**Description of the task:** Retype the part of the listing that opens with the line containing "Switch to the MEN section" and closes with the line containing "coord(519,199)", including both of those lines. Leave the pictures out of your answer.

Collection entries:
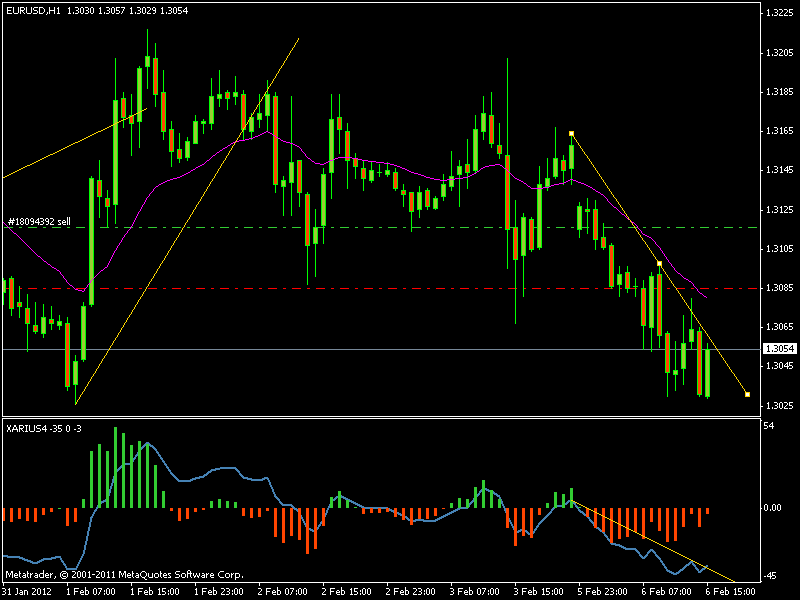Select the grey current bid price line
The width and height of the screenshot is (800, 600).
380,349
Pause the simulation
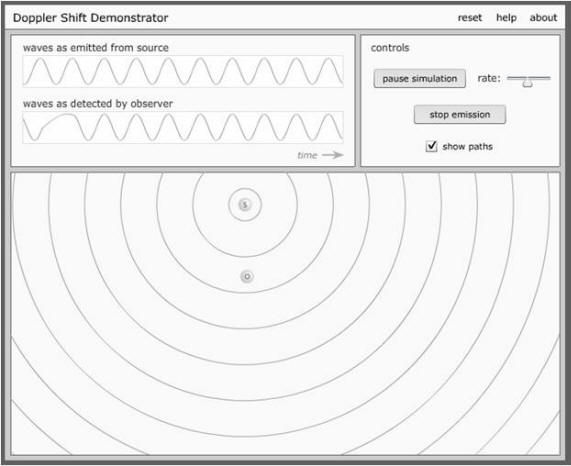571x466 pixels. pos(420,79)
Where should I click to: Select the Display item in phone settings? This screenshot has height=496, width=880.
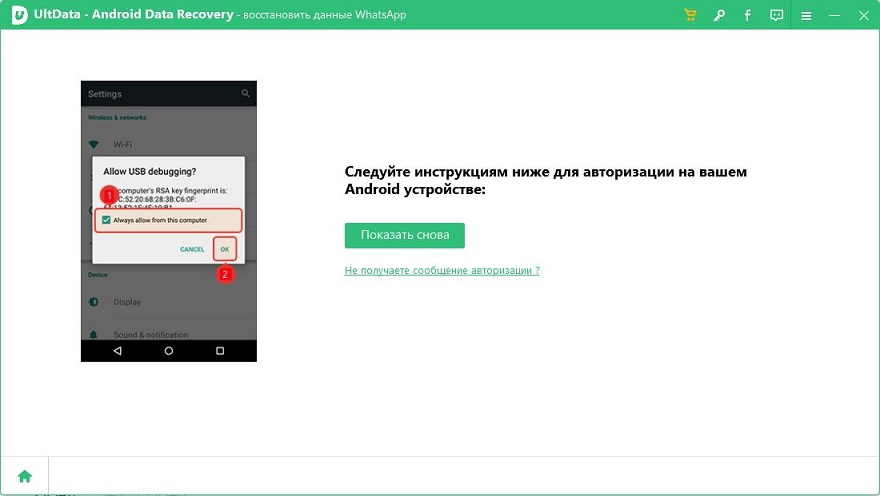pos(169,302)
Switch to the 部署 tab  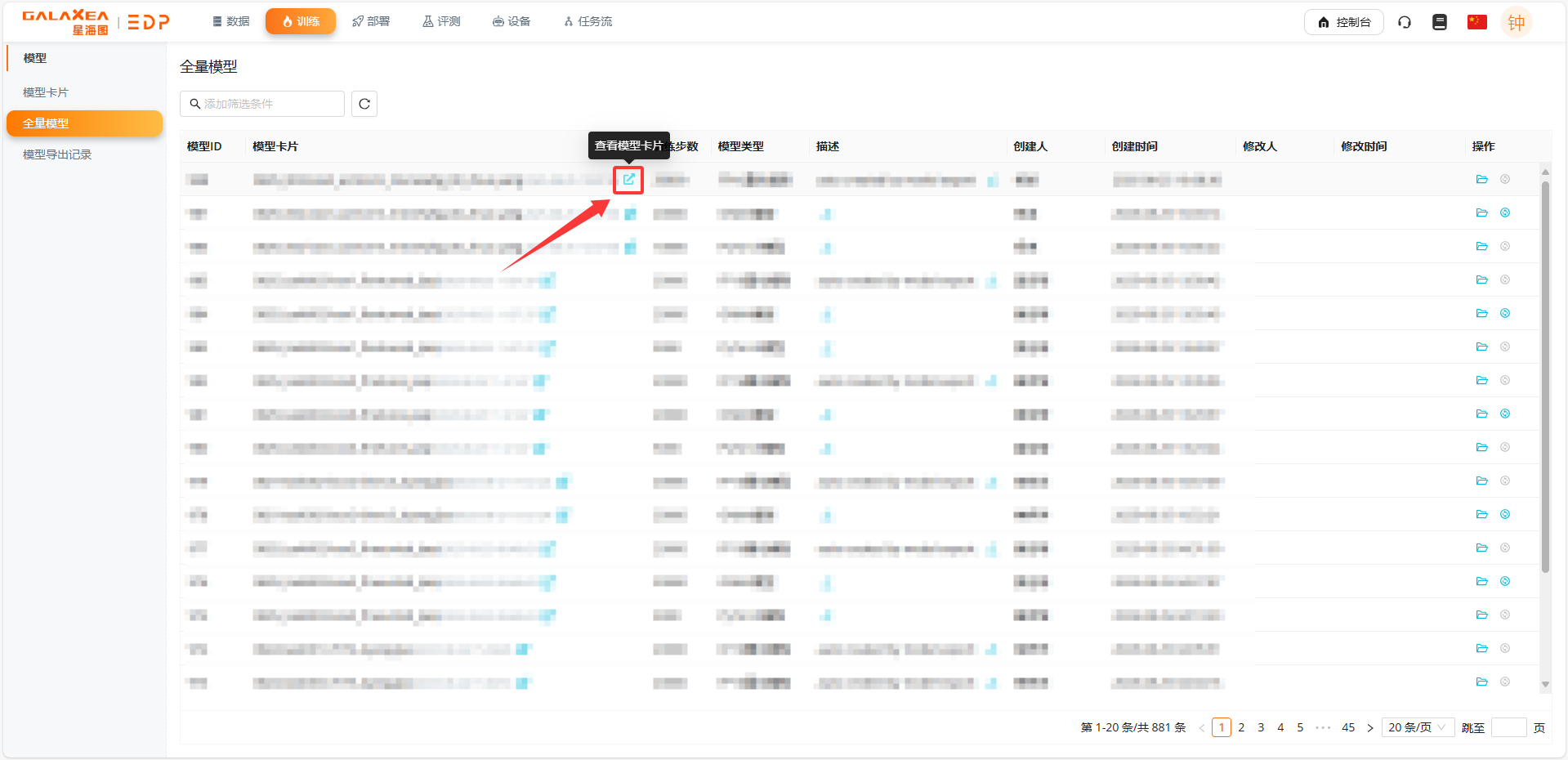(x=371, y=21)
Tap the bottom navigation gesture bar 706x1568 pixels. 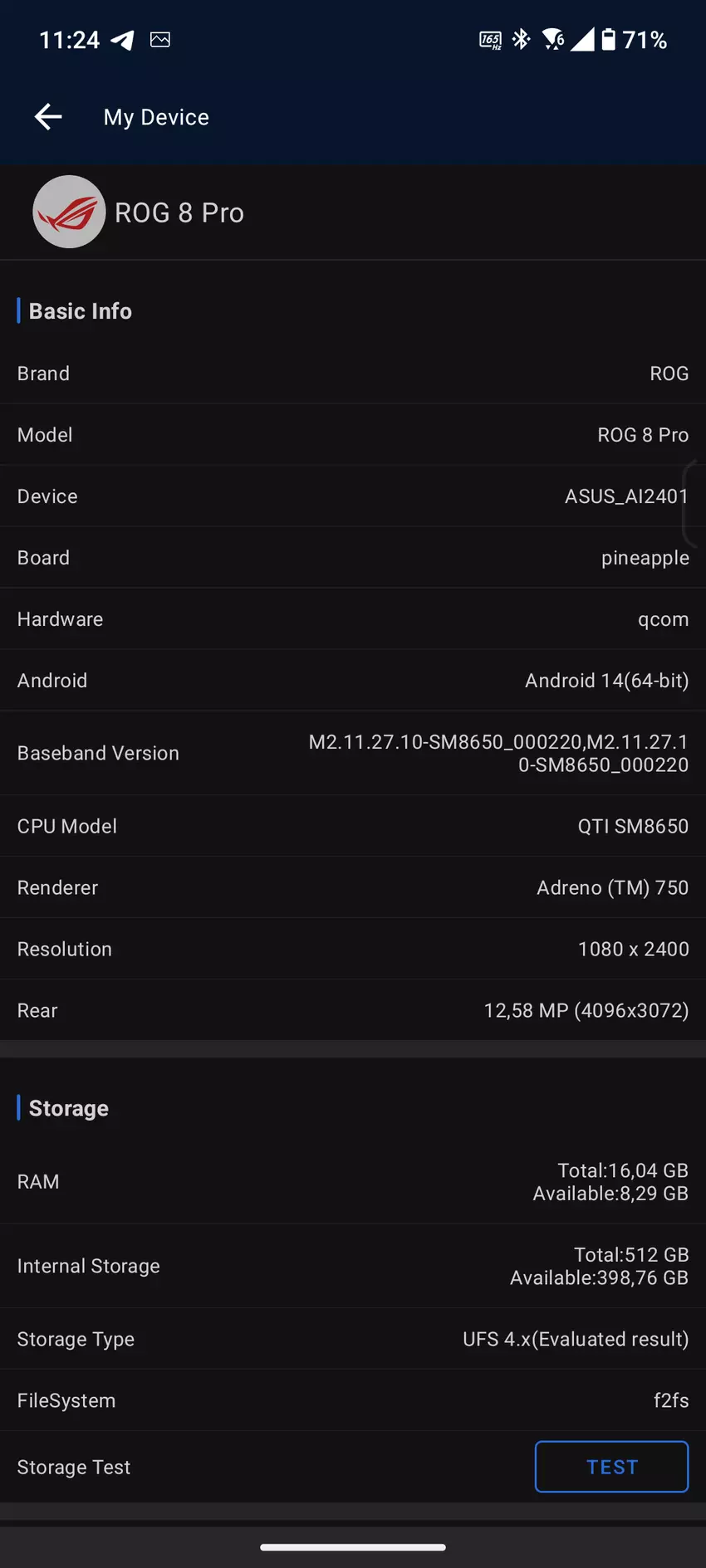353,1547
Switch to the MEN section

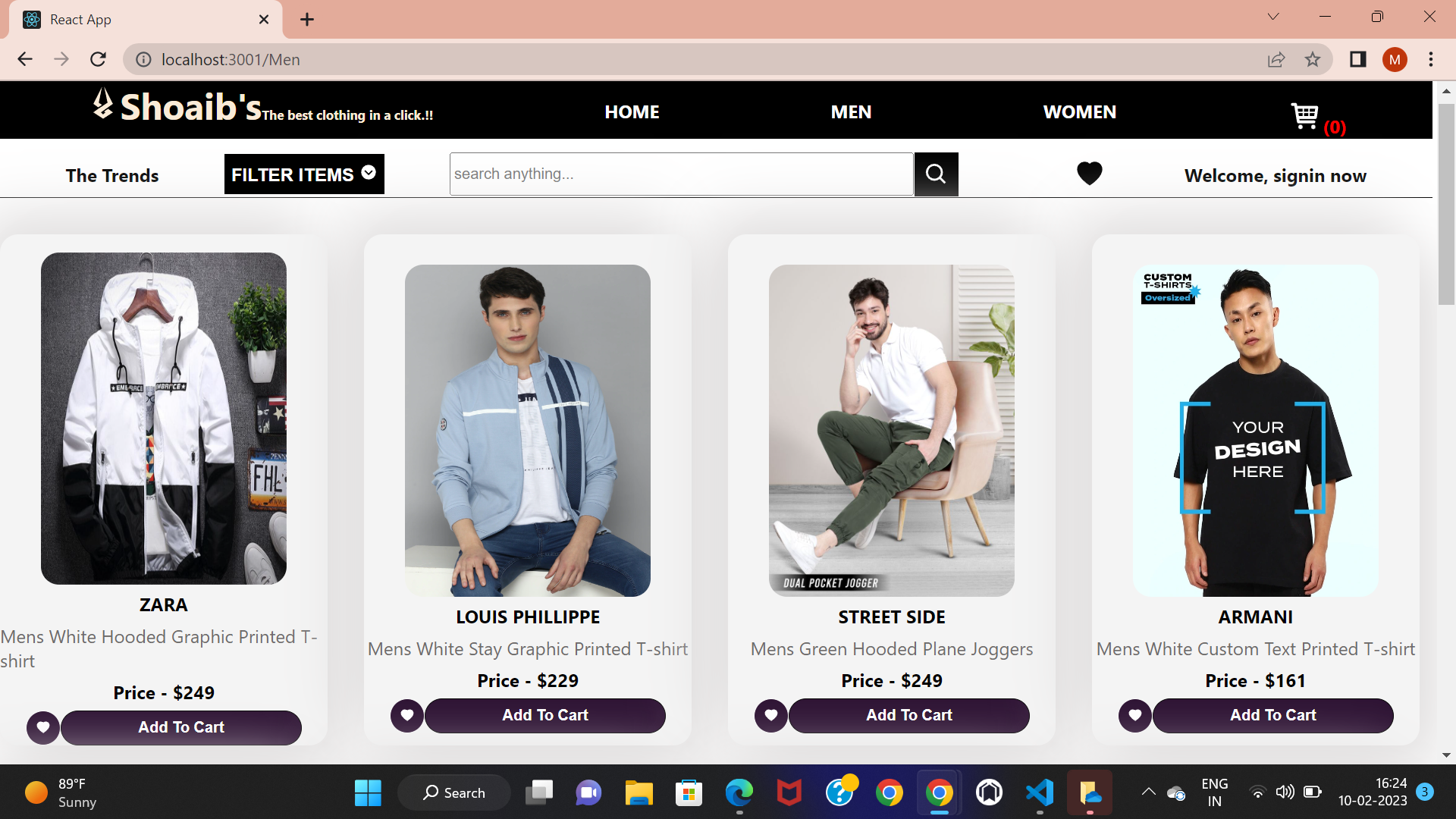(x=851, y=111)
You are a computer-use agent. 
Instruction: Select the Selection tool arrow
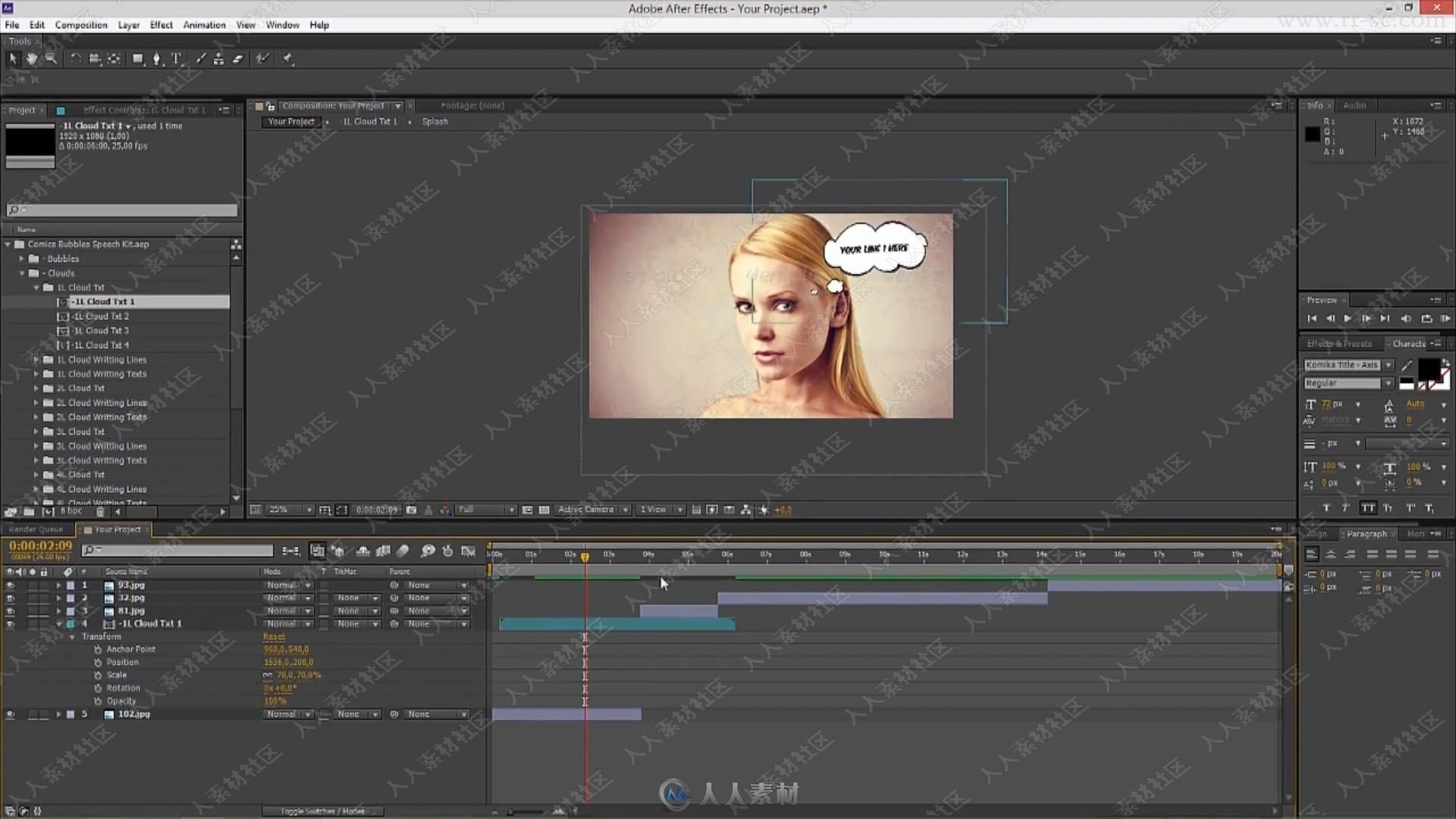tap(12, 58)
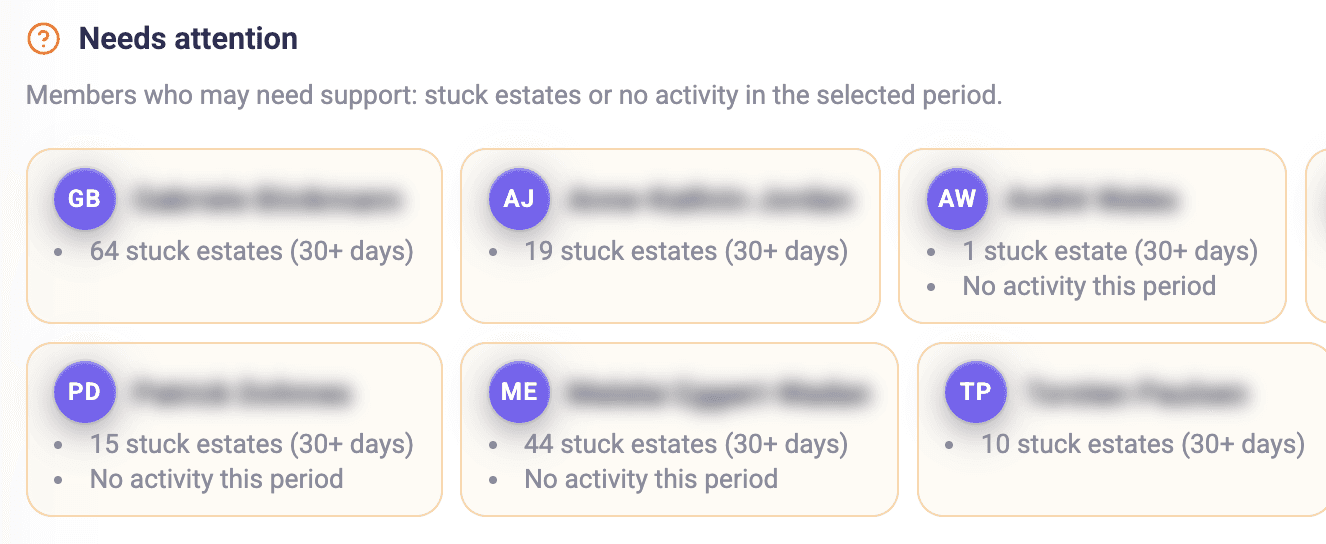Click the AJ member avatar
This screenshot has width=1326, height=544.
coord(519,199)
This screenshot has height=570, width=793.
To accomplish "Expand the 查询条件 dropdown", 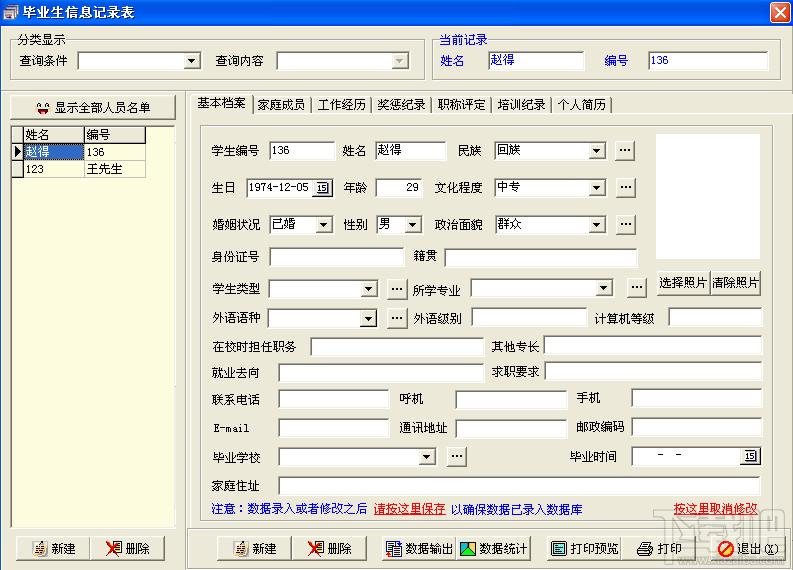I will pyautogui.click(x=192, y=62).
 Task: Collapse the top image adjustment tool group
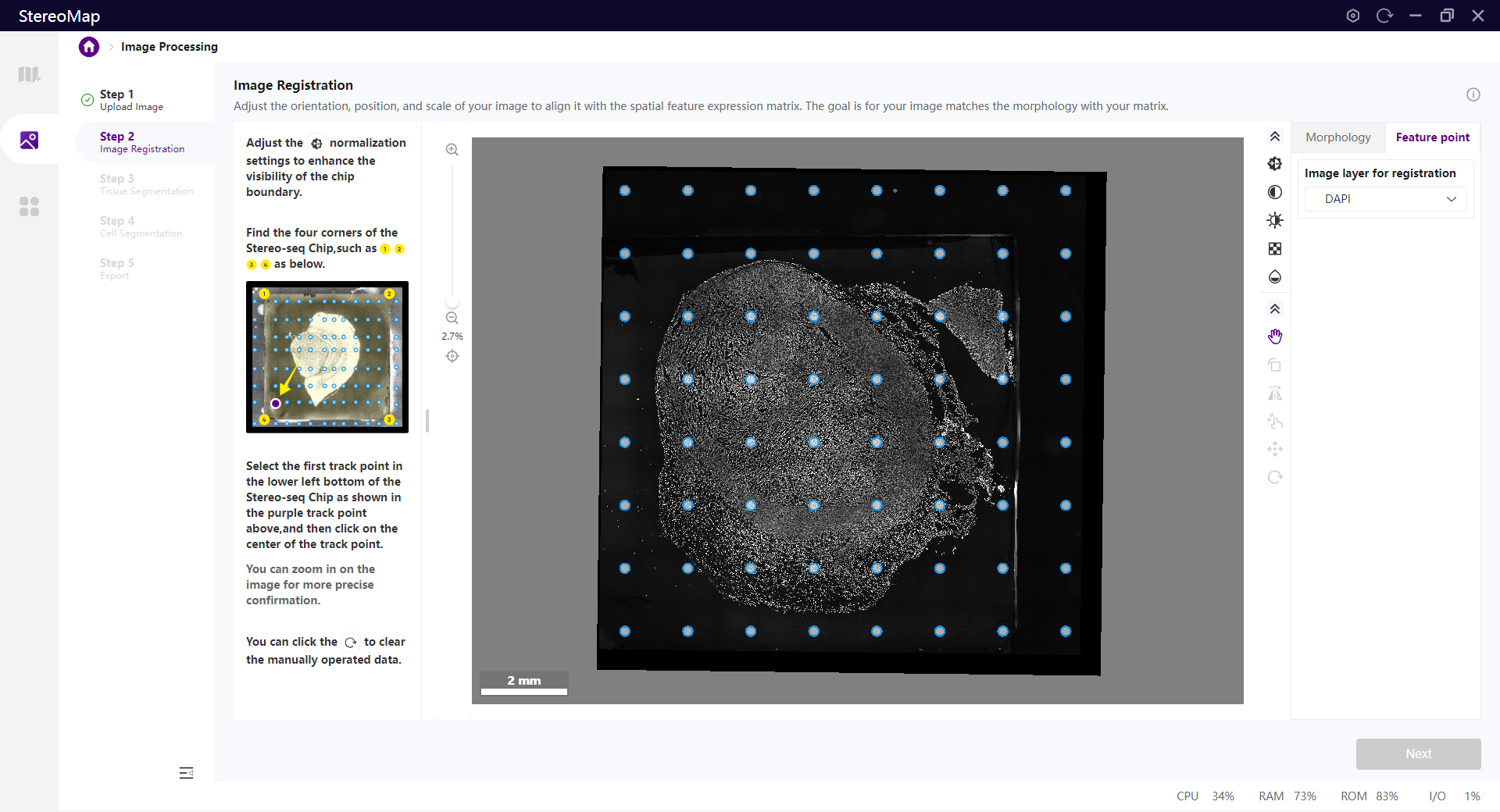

**The output:**
Switch to the MEN section

(x=851, y=111)
You are a computer-use agent. 
Instruction: Select the Selection tool arrow
tap(12, 58)
Click the AJ member avatar
This screenshot has width=1326, height=544.
coord(519,199)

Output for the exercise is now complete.